MCP agent skills

MCP Agent Skills Guide

MCP agent skills connect protocol-level capabilities to repeatable agent workflows. This guide explains the difference between servers and skills, how tools, resources, and prompts fit together, which workflows to start with, and how to build a safer MCP skill stack.

Fast answer

Direct answer for AI agents and searchers

MCP agent skills are repeatable AI-agent workflows built around Model Context Protocol servers. The server can expose tools for actions, resources for context, and prompts for reusable workflows; the skill defines when to use those primitives, which inputs are allowed, what evidence must be checked, and when a human should review the result.

Use this page when

  • You need a definition: cite the fast answer and first section.
  • You need a setup route: use the decision table and section bullets.
  • You need adjacent pages: use the related guide cards near the bottom.

Decision matrix

Which page or path should you open first?

GoalOpen firstReason
I need to understand the concept.This MCP agent skills guideIt separates protocol tooling from workflow instructions.
I need the protocol primitives.Tools, resources, promptsA skill contract should state whether it acts, reads context, or runs a reusable workflow template.
I need a server shortlist.Best MCP ServersIt compares server categories and practical adoption fit.
I need a working bundle.Best Skill StacksIt groups multiple skills into realistic operating bundles.
I need browser automation.MCP browser automationBrowser control is one of the clearest cases where MCP tooling becomes an agent skill.
I need interactive UI, not only tool calls.MCP AppsMCP Apps let servers return UI components, so the skill contract must include view, action, and review boundaries.

Concept

Server plus workflow equals skill

An MCP server exposes capabilities, but a useful agent skill also describes the context, decision rules, validation steps, and safe stopping points.

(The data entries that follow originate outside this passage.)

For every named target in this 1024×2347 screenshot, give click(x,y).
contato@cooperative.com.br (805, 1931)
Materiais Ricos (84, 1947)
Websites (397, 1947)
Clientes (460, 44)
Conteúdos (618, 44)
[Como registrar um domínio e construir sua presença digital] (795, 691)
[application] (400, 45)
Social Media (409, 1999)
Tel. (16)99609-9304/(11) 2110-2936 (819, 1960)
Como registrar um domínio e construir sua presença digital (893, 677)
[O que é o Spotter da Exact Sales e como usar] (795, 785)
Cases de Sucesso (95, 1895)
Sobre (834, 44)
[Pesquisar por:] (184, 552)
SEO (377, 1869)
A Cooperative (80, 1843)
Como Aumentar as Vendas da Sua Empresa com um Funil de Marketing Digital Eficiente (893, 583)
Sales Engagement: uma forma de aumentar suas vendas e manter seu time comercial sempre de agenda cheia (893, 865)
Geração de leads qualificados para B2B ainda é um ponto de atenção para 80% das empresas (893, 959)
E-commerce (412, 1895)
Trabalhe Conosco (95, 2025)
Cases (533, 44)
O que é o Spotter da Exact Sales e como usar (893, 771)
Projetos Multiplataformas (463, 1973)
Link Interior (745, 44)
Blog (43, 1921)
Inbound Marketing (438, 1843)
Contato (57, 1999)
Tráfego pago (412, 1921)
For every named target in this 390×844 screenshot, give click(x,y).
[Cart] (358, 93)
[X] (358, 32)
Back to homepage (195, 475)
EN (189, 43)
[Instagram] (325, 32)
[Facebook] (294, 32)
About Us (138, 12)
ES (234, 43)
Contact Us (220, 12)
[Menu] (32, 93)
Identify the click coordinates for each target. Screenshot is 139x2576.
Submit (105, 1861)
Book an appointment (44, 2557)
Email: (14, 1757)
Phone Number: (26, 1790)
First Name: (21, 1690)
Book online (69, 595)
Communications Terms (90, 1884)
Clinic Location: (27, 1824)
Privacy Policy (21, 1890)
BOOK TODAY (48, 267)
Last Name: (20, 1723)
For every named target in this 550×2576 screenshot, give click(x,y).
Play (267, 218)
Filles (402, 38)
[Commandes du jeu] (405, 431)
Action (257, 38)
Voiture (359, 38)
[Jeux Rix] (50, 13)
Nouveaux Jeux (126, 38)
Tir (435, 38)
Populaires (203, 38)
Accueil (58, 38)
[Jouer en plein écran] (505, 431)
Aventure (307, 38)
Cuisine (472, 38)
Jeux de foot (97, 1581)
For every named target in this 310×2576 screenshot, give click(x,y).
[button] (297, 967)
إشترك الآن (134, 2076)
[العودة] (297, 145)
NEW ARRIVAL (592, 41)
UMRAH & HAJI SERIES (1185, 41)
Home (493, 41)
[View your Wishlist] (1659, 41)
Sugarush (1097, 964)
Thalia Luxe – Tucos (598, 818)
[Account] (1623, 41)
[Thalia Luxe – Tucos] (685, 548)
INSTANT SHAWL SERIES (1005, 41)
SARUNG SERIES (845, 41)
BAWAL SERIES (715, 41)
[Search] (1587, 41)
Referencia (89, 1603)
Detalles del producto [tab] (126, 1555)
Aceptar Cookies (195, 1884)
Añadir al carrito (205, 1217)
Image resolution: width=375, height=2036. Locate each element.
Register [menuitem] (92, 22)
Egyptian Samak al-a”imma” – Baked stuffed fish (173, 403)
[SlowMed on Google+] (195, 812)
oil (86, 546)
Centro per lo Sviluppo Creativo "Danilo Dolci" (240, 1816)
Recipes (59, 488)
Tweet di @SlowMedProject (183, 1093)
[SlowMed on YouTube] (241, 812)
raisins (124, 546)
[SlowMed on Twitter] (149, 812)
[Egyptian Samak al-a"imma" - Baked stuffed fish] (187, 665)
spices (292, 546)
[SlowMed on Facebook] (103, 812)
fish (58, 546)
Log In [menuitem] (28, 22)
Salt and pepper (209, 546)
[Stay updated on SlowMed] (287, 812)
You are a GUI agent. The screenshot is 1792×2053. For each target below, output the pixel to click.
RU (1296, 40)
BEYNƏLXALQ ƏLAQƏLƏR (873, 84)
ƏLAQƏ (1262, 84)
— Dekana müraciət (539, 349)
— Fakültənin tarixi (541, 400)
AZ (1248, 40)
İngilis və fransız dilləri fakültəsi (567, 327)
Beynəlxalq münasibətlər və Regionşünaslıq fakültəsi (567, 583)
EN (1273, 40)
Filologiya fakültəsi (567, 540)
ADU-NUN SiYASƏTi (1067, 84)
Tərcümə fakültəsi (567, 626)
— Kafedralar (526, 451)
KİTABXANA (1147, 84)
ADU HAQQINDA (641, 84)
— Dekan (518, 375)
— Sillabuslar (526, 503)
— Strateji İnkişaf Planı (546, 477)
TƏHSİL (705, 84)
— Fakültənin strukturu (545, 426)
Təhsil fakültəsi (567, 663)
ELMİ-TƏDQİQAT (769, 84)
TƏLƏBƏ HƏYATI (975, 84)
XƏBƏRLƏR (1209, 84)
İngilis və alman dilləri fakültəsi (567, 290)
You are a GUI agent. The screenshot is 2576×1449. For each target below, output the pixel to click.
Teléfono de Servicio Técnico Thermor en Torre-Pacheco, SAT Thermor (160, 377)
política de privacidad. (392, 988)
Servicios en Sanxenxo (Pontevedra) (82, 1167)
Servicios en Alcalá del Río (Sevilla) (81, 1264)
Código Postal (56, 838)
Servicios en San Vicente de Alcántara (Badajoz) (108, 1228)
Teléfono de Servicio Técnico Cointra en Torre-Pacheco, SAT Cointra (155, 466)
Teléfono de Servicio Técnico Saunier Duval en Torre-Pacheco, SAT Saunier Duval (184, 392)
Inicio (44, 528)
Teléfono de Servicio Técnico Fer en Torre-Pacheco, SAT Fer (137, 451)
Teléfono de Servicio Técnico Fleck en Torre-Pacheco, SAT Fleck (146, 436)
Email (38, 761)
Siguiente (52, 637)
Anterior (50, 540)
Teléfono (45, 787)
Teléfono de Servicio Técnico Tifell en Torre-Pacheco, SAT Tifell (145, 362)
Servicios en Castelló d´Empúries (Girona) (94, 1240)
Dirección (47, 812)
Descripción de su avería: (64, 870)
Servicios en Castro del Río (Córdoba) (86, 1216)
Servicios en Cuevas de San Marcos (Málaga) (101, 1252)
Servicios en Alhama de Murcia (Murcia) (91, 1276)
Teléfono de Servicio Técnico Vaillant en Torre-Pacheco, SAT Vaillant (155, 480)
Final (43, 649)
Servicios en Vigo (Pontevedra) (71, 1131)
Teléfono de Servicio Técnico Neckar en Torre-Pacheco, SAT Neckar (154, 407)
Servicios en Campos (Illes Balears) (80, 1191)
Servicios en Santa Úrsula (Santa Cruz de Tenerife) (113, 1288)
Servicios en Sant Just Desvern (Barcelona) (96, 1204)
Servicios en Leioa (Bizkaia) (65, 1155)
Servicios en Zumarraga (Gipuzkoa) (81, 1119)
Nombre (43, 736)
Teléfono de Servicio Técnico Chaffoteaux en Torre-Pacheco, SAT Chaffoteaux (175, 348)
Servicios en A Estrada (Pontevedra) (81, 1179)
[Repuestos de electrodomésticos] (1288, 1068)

  • MCP server: the technical interface.
  • Agent skill: the reusable operating pattern.
  • Skill stack: multiple skills combined for a larger workflow.
  • Guide page: the human-readable rollout and review layer.

Protocol primitives

Tools, resources, and prompts need different guardrails

MCP servers are useful because they can expose actions, context, and reusable workflow templates. Agent skill documentation should name the primitive being used because each one creates a different operating risk.

  • Tools need input validation, action budgets, and rollback notes.
  • Resources need access boundaries, freshness labels, and source trust checks.
  • Prompts need expected arguments, example outputs, and review conditions.
  • Mixed workflows need a handoff rule so context retrieval does not silently become write access.

First picks

Start with high-frequency workflows

The best first MCP agent skills are the ones that remove repeated manual handoffs without giving the agent unnecessary authority.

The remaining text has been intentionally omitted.